Meta-Harness: End-to-End Optimization of Model Harnesses
Summary: arXiv:2603.28052v1 Announce Type: new
Abstract
The performance of large language model (LLM) systems depends not only on model weights, but also on their harness: the code that determines what information to store, retrieve, and present to the model. Yet harnesses are still designed largely by hand, and existing text optimizers are poorly matched to this setting because they compress feedback too aggressively.
We introduce Meta-Harness, an outer-loop system that searches over harness code for LLM applications.
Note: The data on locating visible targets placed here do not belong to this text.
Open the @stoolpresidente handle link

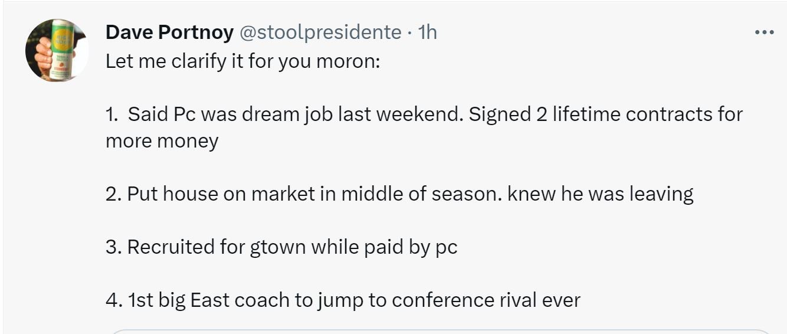pos(320,32)
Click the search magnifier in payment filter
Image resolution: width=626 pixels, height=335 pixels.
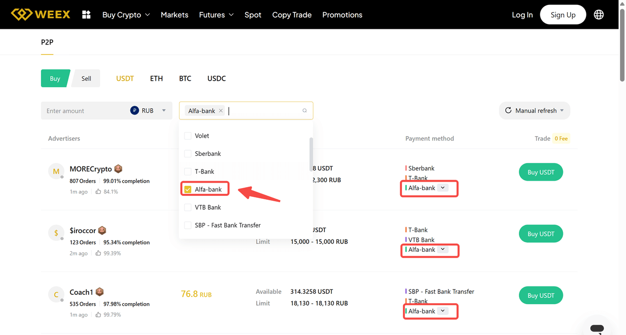pos(305,111)
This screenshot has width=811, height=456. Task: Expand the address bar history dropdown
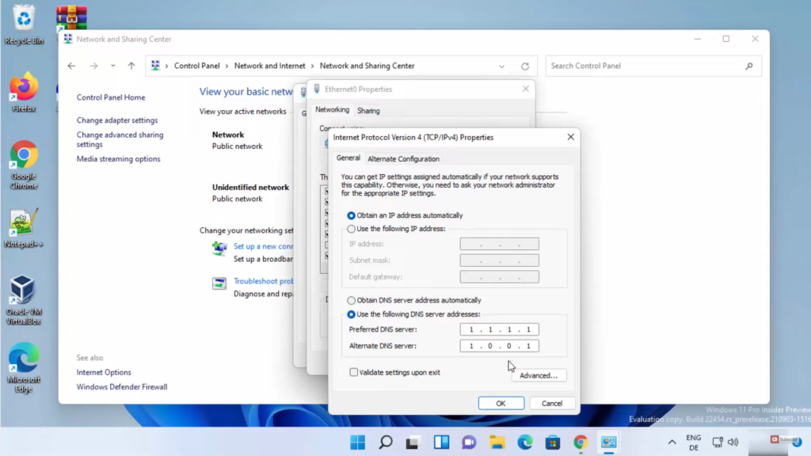(502, 67)
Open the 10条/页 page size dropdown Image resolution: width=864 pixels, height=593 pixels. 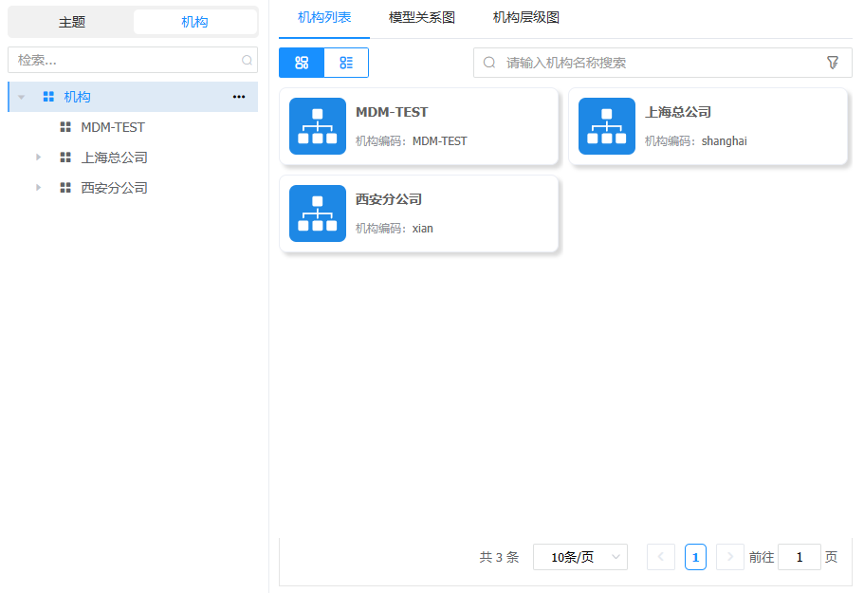click(x=579, y=557)
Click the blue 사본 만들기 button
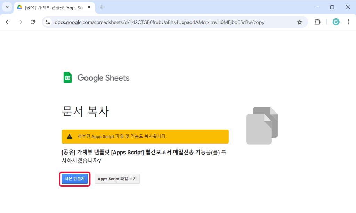Image resolution: width=356 pixels, height=213 pixels. pyautogui.click(x=75, y=179)
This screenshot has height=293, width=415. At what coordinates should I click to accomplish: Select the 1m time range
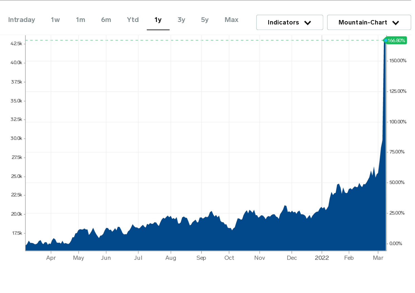tap(80, 20)
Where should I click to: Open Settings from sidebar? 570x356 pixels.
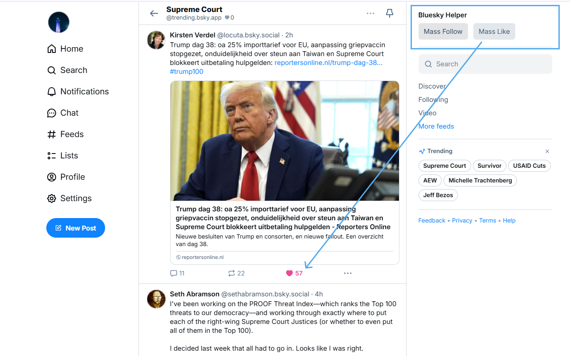pos(69,198)
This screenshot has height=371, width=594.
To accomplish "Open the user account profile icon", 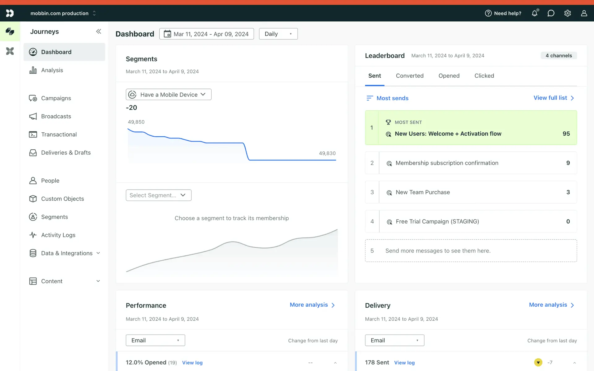I will [x=584, y=13].
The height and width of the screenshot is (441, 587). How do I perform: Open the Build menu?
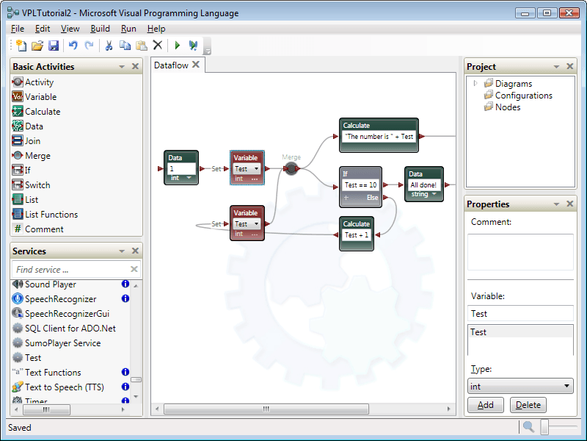(101, 29)
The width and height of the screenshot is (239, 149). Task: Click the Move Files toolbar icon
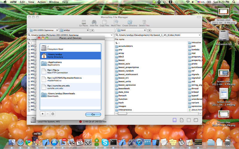(116, 22)
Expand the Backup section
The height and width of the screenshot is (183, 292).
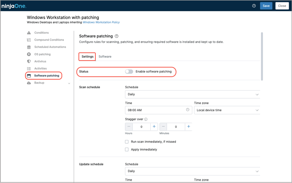pos(69,83)
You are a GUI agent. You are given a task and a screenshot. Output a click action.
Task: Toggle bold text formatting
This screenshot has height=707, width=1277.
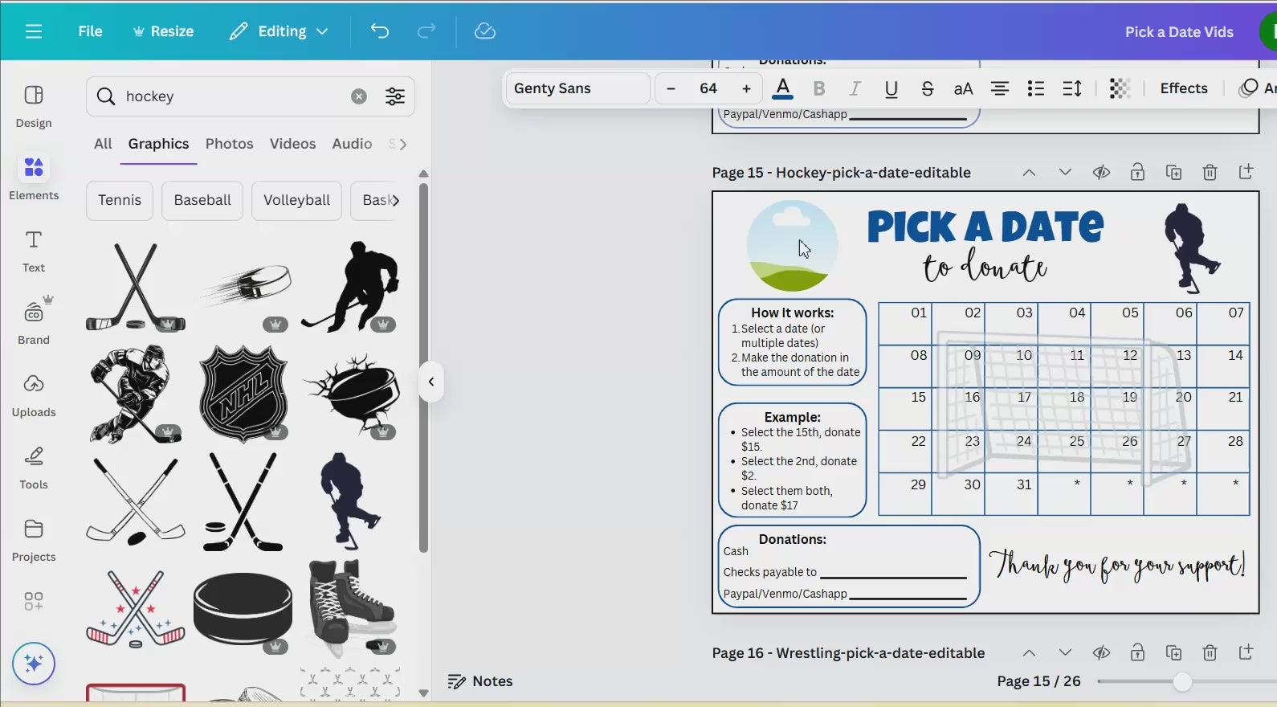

It uses an agentic proposer that accesses the source code, scores, and execution traces of all prior candidates through a filesystem.
Key Findings
Our research highlights several significant findings regarding the effectiveness of Meta-Harness in various applications:
- Improved Context Management: On online text classification, Meta-Harness improves over a state-of-the-art context management system by 7.7 points while using 4x fewer context tokens.
- Enhanced Math Reasoning: In retrieval-augmented math reasoning, a single discovered harness improves accuracy on 200 IMO-level problems by 4.7 points on average across five held-out models.
- Superior Agentic Coding: In the domain of agentic coding, discovered harnesses surpass the best hand-engineered baselines on TerminalBench-2.
Introduction to Meta-Harness
Meta-Harness represents a significant advancement in the field of automated harness engineering. Traditional approaches to harness design have relied heavily on manual coding, which can introduce variability and inefficiencies. By employing an outer-loop system, Meta-Harness automates the exploration of harness code, ultimately leading to optimized performance in LLM applications.
How Meta-Harness Works
The core functionality of Meta-Harness is driven by an agentic proposer that systematically evaluates potential harness configurations. This system is capable of:
- Accessing the source code of previous harnesses
- Scoring the performance of these harnesses based on execution traces
- Utilizing a filesystem to manage and retrieve historical data for improved decision-making
Impact on Large Language Model Applications
The positive outcomes achieved through the implementation of Meta-Harness demonstrate its potential to revolutionize the development of LLM systems. By allowing for a more nuanced understanding of how harnesses interact with model weights, Meta-Harness paves the way for more efficient and effective applications in a variety of fields.
Conclusion
In conclusion, Meta-Harness has shown that richer access to prior experience can lead to significant advancements in automated harness engineering. As LLM systems continue to evolve, the importance of optimizing harnesses cannot be overstated. Meta-Harness stands as a promising solution for enhancing the capabilities of these models, ultimately contributing to their broader applications across industries.